If using at least one of phenol and phenol derivatives with carbonyl The condensate of at least one of the base compounds and the amine-based aging preventive agent obtained by the aging preventive agent composition of the present invention can further improve the aging preventive performance of the vulcanized rubber composition.

[Aging inhibitor composition]

The anti-aging agent composition of the present invention contains a condensate of at least one of a phenol and a phenol derivative and at least one of a carbonyl compound (hereinafter referred to as a "condensate" for short) and an amine-based anti-aging agent. The anti-aging agent composition of the present invention may contain other additives as long as it does not inhibit the effects of the present invention. The total content of the condensate and the amine-based aging preventive agent is 80 to 100% by weight, and preferably 90 to 100% by weight based on the entire composition. The anti-aging agent composition of the present invention is preferably composed of a condensate and an amine-based anti-aging agent.

[Amine-based anti-aging agent]

The amine-based anti-aging agent may be used alone or in combination of two or more. As the amine-based aging preventive agent, those known in this field can be used, for example, those described in pages 436 to 438 of the Rubber Industry Handbook <Fourth Edition> (published on January 20, 2006 by the Japan Rubber Association).

Examples of the amine-based anti-aging agent include amine-ketone-based anti-aging agents, aromatic secondary amine-based anti-aging agents, and the like. Aromatic secondary amine Examples of the anti-aging agent include N, N'-diarylamine-based anti-aging agents, N, N'-diaryl-p-phenylenediamine-based anti-aging agents, and N-alkyl-N'-aromatics. Base-p-phenylenediamine-based aging preventive, N, N'-dialkyl-p-phenylenediamine-based aging preventive, and the like.

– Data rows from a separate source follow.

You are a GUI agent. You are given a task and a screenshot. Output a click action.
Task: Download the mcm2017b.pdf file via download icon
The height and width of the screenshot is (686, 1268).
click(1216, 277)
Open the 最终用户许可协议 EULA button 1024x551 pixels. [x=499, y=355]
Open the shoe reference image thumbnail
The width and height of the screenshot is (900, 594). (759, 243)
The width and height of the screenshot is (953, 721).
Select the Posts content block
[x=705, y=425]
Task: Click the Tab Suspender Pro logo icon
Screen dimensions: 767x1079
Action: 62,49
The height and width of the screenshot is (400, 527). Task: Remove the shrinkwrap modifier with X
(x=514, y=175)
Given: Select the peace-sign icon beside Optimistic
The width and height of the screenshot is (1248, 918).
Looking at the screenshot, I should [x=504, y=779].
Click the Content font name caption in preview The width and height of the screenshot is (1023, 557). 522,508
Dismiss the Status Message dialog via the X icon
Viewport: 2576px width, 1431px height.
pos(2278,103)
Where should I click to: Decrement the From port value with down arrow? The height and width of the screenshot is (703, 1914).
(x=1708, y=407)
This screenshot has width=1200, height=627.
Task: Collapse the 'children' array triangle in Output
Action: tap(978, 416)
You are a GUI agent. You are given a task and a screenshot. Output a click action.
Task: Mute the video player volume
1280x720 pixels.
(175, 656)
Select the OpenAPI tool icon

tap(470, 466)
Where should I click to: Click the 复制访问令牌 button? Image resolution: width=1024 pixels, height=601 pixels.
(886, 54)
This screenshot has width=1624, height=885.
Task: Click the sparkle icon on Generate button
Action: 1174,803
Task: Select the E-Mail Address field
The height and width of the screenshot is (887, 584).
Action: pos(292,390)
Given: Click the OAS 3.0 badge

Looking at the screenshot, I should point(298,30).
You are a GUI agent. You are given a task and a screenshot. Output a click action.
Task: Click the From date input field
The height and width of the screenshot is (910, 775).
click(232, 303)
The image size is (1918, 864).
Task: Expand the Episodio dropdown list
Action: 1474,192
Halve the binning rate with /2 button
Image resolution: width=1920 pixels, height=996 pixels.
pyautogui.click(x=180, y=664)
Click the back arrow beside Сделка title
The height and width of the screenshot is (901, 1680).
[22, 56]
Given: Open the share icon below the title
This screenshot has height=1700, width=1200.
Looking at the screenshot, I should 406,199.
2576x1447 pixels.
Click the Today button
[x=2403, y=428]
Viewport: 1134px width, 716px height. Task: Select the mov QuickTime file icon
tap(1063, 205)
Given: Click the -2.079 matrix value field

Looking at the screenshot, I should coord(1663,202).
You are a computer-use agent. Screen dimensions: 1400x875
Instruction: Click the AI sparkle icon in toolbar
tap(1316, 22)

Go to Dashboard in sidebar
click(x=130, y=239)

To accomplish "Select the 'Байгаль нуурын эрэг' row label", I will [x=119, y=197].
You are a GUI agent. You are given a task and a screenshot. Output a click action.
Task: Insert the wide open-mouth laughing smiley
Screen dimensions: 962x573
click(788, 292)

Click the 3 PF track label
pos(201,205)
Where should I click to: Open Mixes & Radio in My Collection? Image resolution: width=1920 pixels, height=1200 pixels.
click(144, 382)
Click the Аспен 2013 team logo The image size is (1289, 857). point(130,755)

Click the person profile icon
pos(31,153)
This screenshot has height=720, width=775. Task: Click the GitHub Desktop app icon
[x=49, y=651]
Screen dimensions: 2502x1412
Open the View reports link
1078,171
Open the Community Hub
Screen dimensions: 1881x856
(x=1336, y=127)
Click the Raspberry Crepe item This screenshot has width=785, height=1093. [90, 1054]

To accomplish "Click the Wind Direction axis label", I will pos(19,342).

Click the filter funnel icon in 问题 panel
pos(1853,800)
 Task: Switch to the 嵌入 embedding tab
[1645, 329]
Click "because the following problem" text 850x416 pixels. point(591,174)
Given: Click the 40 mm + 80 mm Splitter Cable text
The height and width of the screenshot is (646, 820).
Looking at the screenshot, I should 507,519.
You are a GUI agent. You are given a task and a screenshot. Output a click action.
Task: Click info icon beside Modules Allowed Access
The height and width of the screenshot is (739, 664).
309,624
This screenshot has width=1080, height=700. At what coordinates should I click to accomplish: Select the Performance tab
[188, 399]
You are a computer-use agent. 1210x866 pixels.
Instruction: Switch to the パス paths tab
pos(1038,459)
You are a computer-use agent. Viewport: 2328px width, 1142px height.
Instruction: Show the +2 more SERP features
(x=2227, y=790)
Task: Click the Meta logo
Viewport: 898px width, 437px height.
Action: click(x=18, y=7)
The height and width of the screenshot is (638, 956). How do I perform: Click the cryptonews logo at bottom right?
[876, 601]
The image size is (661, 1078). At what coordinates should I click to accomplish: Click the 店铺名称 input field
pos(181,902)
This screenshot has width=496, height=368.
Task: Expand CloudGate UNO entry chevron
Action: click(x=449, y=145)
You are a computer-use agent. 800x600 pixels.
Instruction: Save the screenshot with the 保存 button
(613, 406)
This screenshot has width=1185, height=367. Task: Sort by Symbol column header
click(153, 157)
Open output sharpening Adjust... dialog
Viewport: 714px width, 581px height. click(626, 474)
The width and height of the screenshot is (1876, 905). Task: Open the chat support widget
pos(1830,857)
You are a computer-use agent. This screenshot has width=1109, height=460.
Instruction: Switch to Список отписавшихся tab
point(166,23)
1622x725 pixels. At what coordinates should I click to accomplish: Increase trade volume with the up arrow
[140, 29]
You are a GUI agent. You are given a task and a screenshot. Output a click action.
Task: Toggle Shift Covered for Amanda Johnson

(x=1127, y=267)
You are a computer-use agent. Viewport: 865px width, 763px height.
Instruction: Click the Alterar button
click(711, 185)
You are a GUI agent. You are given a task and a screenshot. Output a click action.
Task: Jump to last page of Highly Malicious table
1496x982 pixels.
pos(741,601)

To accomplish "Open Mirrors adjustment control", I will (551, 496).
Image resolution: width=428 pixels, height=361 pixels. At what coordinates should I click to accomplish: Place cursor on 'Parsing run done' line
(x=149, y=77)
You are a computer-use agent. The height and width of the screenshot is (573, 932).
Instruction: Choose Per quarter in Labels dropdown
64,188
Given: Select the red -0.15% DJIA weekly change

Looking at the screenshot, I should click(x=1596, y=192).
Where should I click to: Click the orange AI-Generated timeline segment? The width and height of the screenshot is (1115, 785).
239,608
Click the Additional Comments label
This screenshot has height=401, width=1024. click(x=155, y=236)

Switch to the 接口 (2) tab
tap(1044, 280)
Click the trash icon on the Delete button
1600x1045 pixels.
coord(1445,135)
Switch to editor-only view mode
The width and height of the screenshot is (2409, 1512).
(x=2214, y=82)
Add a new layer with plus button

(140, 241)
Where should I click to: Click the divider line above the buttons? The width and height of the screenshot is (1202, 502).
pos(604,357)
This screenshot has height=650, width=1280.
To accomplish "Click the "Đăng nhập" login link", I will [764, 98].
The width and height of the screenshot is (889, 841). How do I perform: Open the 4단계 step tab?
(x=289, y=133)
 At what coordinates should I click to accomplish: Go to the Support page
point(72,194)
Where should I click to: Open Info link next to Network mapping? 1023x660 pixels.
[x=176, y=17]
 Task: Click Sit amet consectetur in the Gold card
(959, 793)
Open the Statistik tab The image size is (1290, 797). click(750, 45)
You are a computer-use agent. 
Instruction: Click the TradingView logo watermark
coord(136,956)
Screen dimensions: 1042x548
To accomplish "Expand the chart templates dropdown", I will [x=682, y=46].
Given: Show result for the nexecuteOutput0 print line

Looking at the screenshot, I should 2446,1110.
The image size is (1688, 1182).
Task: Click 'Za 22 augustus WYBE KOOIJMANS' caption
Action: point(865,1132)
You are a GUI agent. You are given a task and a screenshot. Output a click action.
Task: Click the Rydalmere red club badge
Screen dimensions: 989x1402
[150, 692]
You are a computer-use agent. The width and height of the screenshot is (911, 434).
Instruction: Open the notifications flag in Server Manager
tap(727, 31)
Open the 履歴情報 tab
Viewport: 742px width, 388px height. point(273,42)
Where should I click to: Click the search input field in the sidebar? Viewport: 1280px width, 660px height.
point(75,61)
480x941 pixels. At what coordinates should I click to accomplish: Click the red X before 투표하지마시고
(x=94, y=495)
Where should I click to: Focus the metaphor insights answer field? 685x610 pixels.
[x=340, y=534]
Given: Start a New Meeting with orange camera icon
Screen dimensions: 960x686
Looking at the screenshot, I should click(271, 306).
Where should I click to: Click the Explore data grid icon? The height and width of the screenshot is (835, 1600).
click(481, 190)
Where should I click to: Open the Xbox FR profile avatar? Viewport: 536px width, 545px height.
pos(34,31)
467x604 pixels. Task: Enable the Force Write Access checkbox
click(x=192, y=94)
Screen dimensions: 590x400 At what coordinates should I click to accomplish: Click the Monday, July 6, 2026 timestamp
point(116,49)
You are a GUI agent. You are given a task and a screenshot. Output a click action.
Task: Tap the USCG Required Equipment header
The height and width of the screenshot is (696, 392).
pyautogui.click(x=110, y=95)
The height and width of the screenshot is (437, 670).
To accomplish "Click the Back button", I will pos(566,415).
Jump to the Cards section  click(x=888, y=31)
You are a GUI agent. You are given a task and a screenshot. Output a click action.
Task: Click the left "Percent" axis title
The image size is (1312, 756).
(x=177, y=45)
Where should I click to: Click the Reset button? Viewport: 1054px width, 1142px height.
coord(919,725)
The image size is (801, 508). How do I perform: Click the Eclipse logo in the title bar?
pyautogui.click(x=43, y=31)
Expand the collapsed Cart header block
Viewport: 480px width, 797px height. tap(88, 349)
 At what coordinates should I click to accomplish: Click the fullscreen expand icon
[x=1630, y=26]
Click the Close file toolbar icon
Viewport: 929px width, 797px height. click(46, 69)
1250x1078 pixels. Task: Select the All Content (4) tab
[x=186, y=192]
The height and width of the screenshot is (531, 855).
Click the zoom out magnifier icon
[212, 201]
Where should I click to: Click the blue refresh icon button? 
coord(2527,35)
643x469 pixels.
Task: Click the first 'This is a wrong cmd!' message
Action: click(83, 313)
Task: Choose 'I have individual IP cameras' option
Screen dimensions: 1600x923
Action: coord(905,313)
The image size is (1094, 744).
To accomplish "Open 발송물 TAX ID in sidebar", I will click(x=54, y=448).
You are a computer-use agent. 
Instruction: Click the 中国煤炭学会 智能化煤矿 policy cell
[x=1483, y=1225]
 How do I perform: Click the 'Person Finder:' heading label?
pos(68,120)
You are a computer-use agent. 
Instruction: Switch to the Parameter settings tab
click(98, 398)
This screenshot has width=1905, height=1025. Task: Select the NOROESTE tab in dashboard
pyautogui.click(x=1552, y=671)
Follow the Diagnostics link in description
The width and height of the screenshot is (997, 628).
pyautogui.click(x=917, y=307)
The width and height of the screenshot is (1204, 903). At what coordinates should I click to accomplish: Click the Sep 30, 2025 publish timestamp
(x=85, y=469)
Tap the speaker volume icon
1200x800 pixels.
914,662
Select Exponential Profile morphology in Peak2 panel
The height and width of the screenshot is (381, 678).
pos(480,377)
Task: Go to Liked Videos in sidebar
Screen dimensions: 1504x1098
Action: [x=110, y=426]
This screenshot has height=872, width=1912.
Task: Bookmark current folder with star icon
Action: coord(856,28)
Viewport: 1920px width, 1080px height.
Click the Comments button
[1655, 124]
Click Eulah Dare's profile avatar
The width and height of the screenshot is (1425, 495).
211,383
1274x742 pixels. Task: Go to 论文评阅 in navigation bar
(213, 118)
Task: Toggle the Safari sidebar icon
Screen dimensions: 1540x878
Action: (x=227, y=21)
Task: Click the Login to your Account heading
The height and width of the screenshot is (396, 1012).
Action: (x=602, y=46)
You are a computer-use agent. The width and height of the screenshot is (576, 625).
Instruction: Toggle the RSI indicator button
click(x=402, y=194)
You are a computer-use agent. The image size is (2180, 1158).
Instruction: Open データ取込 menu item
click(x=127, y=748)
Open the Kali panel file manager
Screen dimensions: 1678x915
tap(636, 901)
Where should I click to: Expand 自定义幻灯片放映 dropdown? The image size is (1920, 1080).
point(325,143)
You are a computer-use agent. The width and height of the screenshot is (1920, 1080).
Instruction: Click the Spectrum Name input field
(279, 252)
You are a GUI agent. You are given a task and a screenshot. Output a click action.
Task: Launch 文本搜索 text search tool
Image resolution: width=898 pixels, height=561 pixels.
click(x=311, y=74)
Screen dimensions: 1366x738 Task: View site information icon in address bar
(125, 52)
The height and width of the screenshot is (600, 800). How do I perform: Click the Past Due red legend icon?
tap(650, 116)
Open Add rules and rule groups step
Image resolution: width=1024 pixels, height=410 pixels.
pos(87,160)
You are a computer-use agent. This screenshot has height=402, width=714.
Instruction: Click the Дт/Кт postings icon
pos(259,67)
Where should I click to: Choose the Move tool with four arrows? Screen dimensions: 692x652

The amine-ketone-based aging preventive agent is, for example, a compound represented by the following formula (III) (hereinafter referred to as "compound (III)") or a polymer thereof.

(式(III)中，R¹表示氫原子或碳數1至10的烷基。R²表示氫原子或碳數1至10的烷氧基。)

(In formula (III), R ¹ represents a hydrogen atom or an alkyl group having 1 to 10 carbon atoms. R ² represents a hydrogen atom or an alkoxy group having 1 to 10 carbon atoms.)

In this specification, an alkyl group includes both a linear alkyl group and a branched alkyl group. Examples of the alkyl group having 1 to 10 carbon atoms in this specification include methyl, ethyl, propyl, isopropyl, butyl, isobutyl, second butyl, third butyl, pentyl, and iso. Amyl, neopentyl, third pentyl, hexyl, heptyl, octyl, 1,1,3,3-tetramethylbutyl (common name: third octyl), nonyl, decyl.

In this specification, an alkoxy group includes both a linear alkoxy group and a branched alkoxy group. In this specification, an alkoxy group having 1 to 10 carbon atoms is, for example, a methoxy group, an ethoxy group, a propoxy group, an isopropoxy group, a butoxy group, an isobutoxy group, a second butoxy group, or a third group. Butoxy, pentyloxy, isopentyloxy, Neopentyloxy, tertiary pentyloxy, hexyloxy, heptyloxy, octyloxy, nonyloxy, decyloxy.

Examples of the compound (III) or a polymer thereof include 6-ethoxy-2,2,4-trimethyl-1,2-dihydroquinoline (ETMDQ), 2,2,4-trimethyl -1,2-dihydroquinoline, poly (2,2,4-trimethyl-1,2-dihydroquinoline) (for example, "AntioxidantFR" manufactured by Matsubara Industry Co., Ltd.), and the like.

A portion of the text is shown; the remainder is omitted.